La question n’est pas nouvelle. Un décret vieux de dix ans prévoit que ces publicités éclairées et non moins insensées soient éteintes entre 1h et 6h du matin, sauf pour les aéroports (les gares devraient être également exemptées dans le nouveau décret) et les agglomérations de plus de 800 000 habitants… où le maire garde la main sur les ampoules. Et c’est bien là le problème puisque peu de communes éteignent ou font éteindre leurs lumières, et lorsque c’est le cas, la pratique est plutôt récente, les effets désastreux du changement climatique ayant manifestement tardé à être admis.
Ce problème induit par les écrans de vidéos publicitaires avait été soulevé il y a plus de deux ans lors de la Convention pour le climat, les « 150 » citoyens voulant les interdire dans l’espace public, les transports en commun et dans les points de vente, mais cette proposition n’avait pas été retenue au final. Pourtant, estime encore l’Ademe, 30 % d’économies d’énergie pourraient être faites sur le seul éclairage public, soit 175 000 tonnes de CO2. Pour les communes, couper la lumière pendant la nuit, de minuit à 5h par exemple, leur fait faire de grosses économies sur leur facture d’électricité, de l’ordre de 50 %.

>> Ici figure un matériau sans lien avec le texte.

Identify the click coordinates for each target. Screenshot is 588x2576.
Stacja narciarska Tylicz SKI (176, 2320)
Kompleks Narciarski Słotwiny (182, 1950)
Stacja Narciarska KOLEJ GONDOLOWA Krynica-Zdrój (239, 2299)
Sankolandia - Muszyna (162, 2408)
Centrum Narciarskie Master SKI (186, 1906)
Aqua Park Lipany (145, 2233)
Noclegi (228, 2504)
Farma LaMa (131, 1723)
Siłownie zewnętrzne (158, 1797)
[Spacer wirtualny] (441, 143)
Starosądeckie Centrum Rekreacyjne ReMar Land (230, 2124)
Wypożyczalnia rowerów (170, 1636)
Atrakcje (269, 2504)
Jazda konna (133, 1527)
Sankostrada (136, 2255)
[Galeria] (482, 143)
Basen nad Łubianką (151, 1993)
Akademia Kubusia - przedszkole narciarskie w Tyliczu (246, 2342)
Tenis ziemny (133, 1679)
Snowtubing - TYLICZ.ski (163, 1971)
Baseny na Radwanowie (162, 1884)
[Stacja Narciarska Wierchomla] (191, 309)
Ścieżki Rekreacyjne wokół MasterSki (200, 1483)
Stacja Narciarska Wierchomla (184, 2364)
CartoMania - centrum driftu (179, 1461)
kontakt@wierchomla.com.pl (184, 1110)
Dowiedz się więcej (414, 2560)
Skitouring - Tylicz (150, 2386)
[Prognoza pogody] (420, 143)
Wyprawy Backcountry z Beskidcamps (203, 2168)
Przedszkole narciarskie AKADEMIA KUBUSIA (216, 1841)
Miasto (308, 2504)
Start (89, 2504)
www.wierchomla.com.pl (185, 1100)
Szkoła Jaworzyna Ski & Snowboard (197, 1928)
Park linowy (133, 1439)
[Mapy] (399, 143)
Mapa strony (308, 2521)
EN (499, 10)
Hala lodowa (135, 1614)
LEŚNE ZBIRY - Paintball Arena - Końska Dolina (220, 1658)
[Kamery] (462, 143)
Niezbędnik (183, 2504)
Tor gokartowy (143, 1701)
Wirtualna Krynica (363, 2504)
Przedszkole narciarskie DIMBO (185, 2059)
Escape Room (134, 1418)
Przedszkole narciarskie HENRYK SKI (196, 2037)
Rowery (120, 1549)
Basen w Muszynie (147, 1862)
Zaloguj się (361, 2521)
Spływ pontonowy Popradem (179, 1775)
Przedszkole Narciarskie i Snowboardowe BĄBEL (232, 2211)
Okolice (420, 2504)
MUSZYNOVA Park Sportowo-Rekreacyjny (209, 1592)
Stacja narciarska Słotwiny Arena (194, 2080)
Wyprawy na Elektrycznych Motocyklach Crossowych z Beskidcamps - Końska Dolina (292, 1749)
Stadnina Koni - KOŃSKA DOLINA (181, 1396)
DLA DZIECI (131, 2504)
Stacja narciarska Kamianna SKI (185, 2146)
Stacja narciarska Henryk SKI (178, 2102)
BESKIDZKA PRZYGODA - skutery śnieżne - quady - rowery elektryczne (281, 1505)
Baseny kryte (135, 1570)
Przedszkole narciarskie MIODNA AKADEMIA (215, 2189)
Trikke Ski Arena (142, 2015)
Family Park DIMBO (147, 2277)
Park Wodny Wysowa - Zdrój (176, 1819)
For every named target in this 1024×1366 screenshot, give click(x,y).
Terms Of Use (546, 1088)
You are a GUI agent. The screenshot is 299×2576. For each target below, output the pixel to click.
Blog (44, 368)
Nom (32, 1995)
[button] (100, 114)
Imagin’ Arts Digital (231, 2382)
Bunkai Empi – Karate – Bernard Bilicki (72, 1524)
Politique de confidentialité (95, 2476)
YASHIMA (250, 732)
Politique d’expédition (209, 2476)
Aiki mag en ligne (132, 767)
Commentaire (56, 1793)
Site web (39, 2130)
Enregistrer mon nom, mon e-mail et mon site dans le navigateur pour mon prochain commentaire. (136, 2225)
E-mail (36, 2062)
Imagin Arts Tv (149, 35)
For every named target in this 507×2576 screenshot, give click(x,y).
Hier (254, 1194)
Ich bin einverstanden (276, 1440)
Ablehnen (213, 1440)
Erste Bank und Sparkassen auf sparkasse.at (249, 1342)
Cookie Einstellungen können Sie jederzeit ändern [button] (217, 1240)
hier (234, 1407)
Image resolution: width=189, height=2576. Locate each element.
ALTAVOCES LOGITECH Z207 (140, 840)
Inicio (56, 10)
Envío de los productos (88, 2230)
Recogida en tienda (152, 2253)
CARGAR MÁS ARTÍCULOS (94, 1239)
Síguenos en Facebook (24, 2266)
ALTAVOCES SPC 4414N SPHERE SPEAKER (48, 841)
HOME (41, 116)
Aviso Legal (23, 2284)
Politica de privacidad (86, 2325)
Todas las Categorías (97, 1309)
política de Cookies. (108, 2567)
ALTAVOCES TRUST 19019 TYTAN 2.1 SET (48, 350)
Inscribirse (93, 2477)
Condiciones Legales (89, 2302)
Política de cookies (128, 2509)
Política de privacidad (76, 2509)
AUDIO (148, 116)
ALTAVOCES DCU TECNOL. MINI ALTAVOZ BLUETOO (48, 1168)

L’extinction des publicités lumineuses varie donc sur le territoire selon la taille des villes. Mais surtout, elles ne sont jamais vraiment respectées par les magasins. Il suffit de se balader dans les grandes artères des agglomérations pour constater l’ampleur de cette pollution lumineuse. Les jeunes du collectif On the Spot Parkour témoignent de cette irresponsabilité des commerçants, lors d’opérations nocturnes bien nommées « light off » : ils éteignent « sportivement » leurs enseignes en grimpant sur les façades jusqu’aux interrupteurs. Une mission d’utilité publique !
Aujourd’hui, il semble que l’insuffisance de contrôles fait prendre tous les risques aux propriétaires et gérants des enseignes, malgré les sanctions lourdes qu’ils encourent : mise en demeure d’une durée allant jusqu’à 5 jours et amende de 1 500 euros jusqu’à 7 500 euros. Les associations environnementales qui ont pris acte de cette décision ministérielle demandent d’ailleurs à ce que cette future réglementation soit véritablement porteuse, autrement dit que soient mis en place une surveillance efficace et de vraies peines dissuasives.
Un second décret, annoncé par la ministre Agnès Pannier-Runacher, devrait généraliser à la même période l’interdiction des portes ouvertes des commerces climatisés pendant l’été (les villes comme Paris ou Lyon ont pu la tester avec succès et quelques amendes aux récalcitrants) et chauffés pendant l’hiver, en prévision d’une saison qui risque d’être énergivore alors que les prix déjà élevés du gaz et de l’électricité depuis le début de la guerre en Ukraine menacent de grimper encore plus haut.